The addition of the IDO1 selective inhibitor epacadostat to pembrolizumab does not improve survival compared with placebo plus pembrolizumab in patients with unresectable or metastatic melanoma, suggests research published in the Lancet Oncology.
In the international, randomised, placebo-controlled, double-blind, parallel-group, phase 3 trial (ECHO-301/KEYNOTE-252) eligible adults with unresectable stage III or IV melanoma who had not previously been treated with PD-1 or PD-L1 checkpoint inhibitors.
Between 21 June 2016 and 7 Aug 2017, 706 patients were randomly assigned to receive epacadostat plus pembrolizumab (n=354) or placebo plus pembrolizumab (n=352). Median follow-up was 12.4 months (IQR 10.3-14.5).
No significant differences were found between the treatment groups for progression-free survival (median 4.7 months with epacadostat plus pembrolizumab vs 4.9 months with placebo plus pembrolizumab; hazard ratio [HR] 1.00; 95% CI 0.83-1.21; one-sided P=0.52) or overall survival (median not reached in either group; epacadostat plus pembrolizumab vs placebo plus pembrolizumab: HR 1.13; 95% CI 0.86-1.49; one-sided P=0.81).
Because the primary objective of the trial was not met, and because of the strong likelihood that the overall survival comparison would not be significant at the time of the pre-planned final overall survival analysis, the trial was stopped. Follow-up for safety is ongoing.

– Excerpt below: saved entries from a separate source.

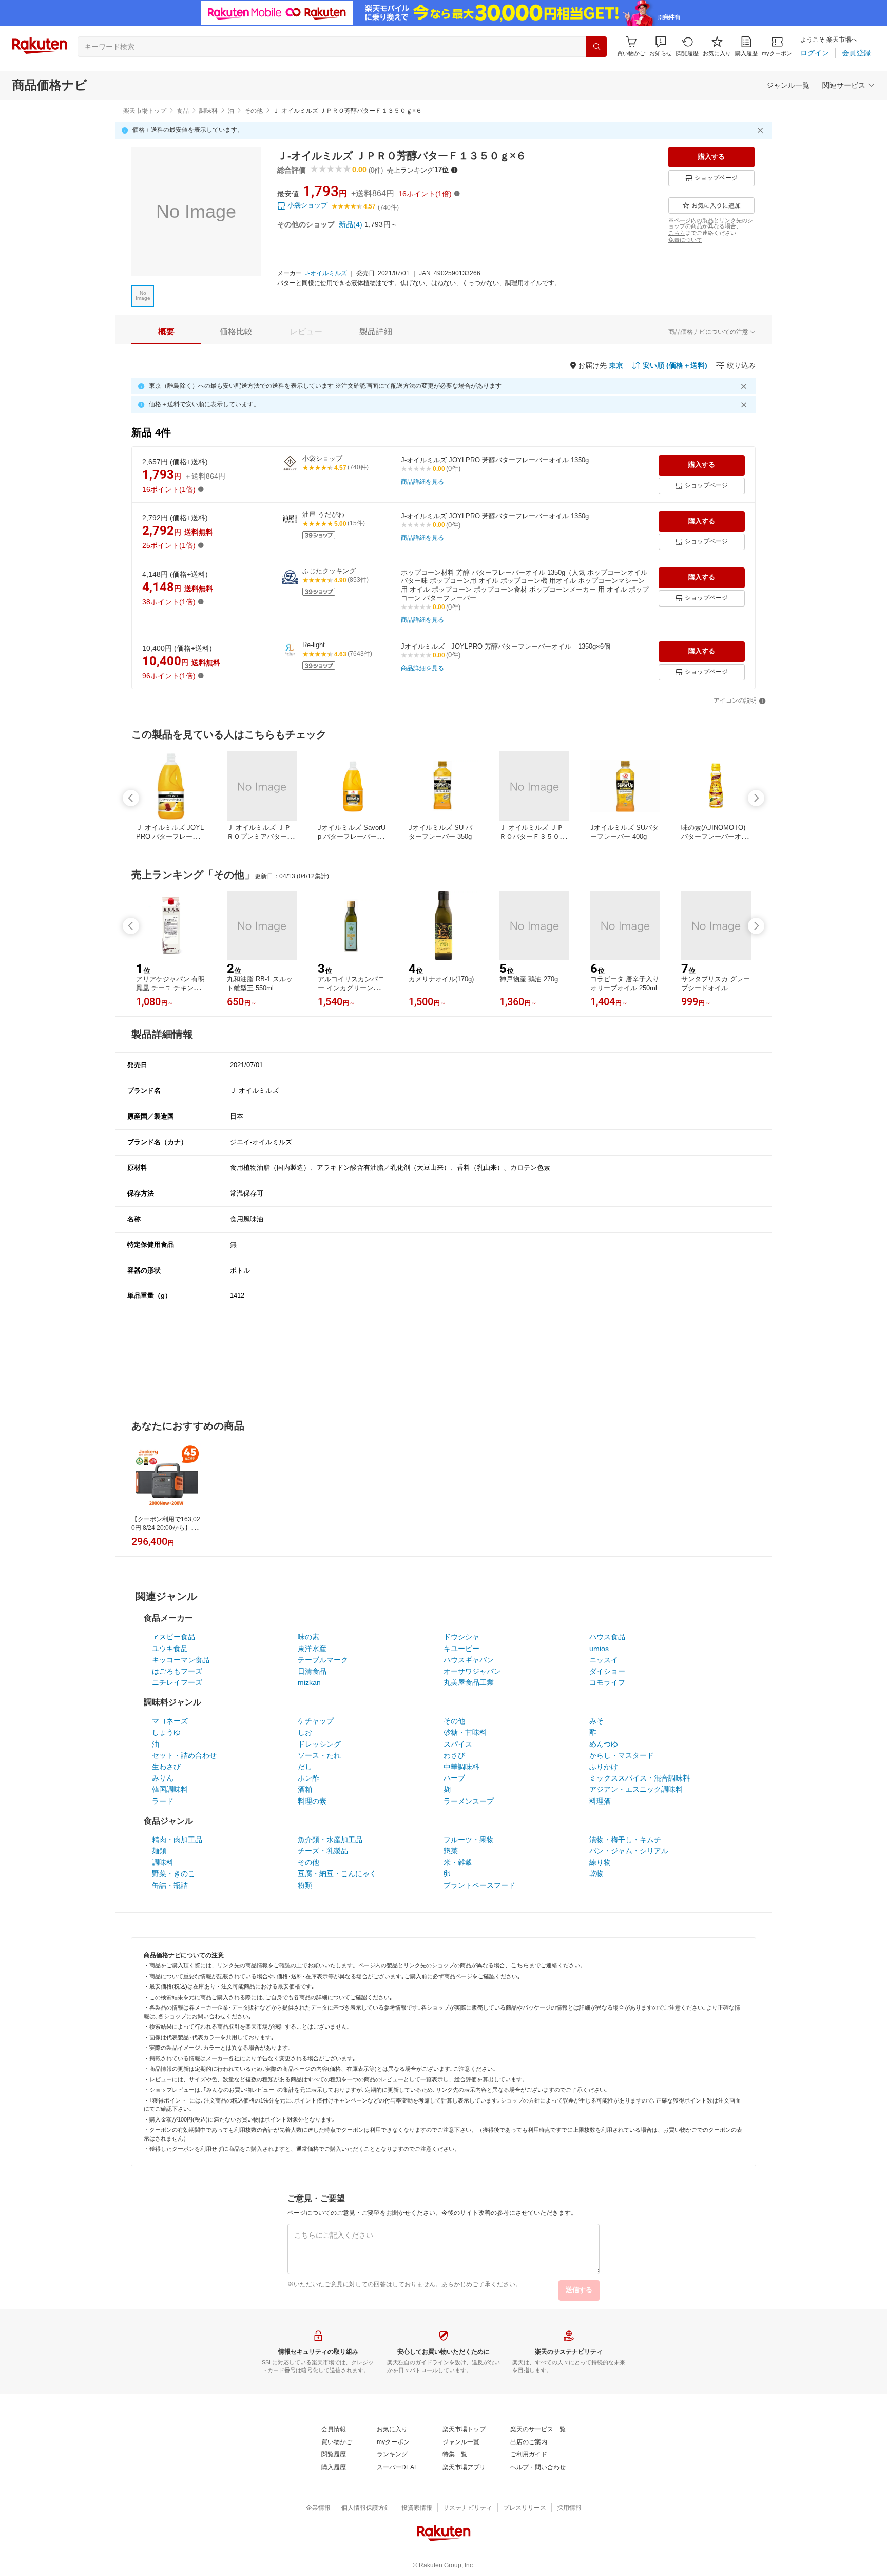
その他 (253, 111)
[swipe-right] (756, 798)
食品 (183, 111)
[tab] (166, 331)
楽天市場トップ (144, 111)
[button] (660, 46)
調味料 (208, 111)
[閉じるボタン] (761, 130)
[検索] (596, 46)
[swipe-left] (131, 798)
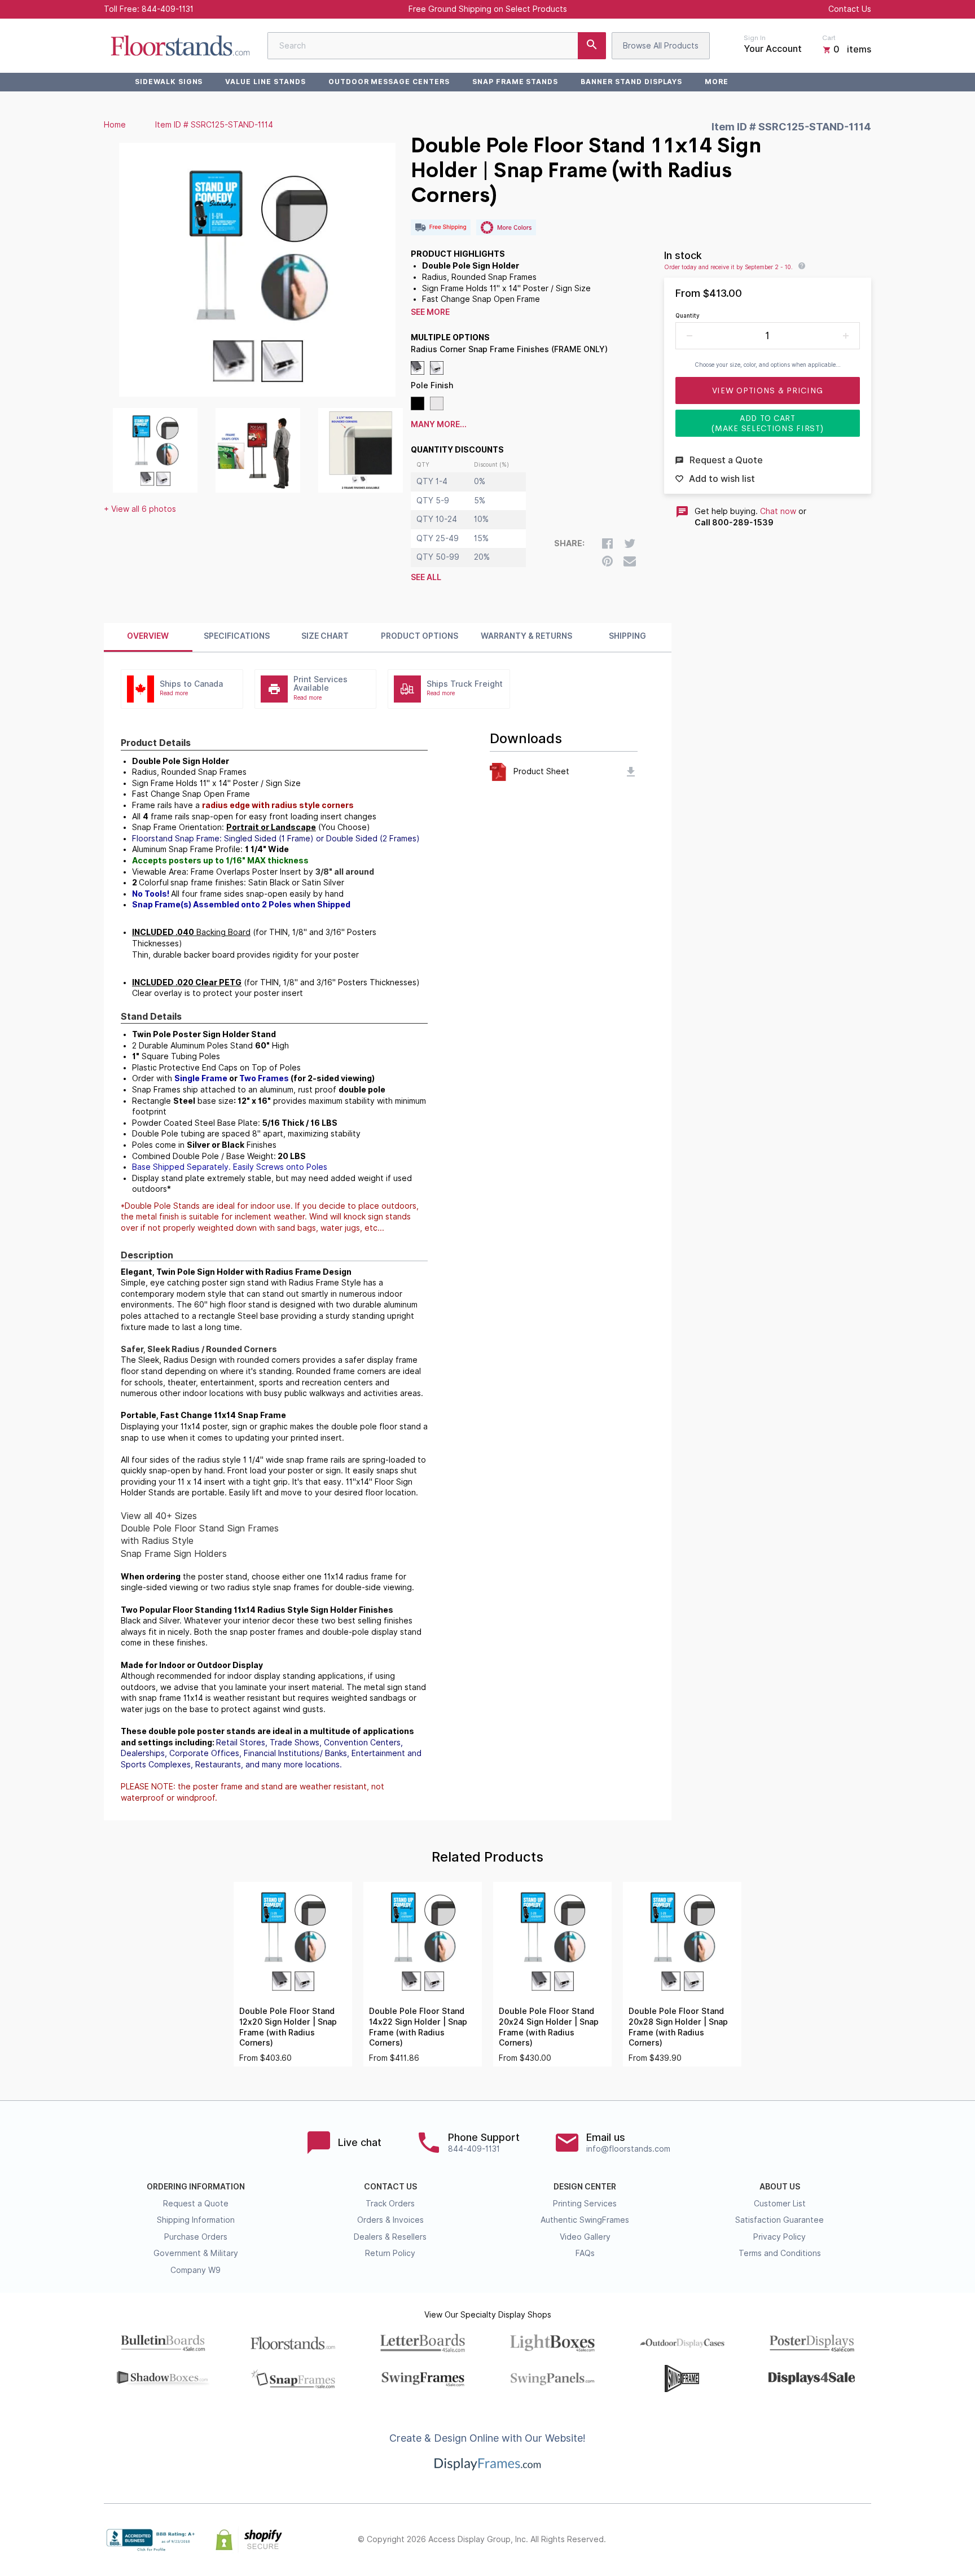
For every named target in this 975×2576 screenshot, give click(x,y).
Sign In (755, 37)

The authors described the absence of benefit with the combination treatment as “surprising,” given previous non-clinical and early-phase clinical data. In two open-label, phase 1-2 studies of patients with advanced melanoma, epacadostat plus pembrolizumab (ECHO-202)17 and epacadostat plus nivolumab (ECHO-204)18 showed promising antitumour activity, with 56-65% of patients achieving an objective response.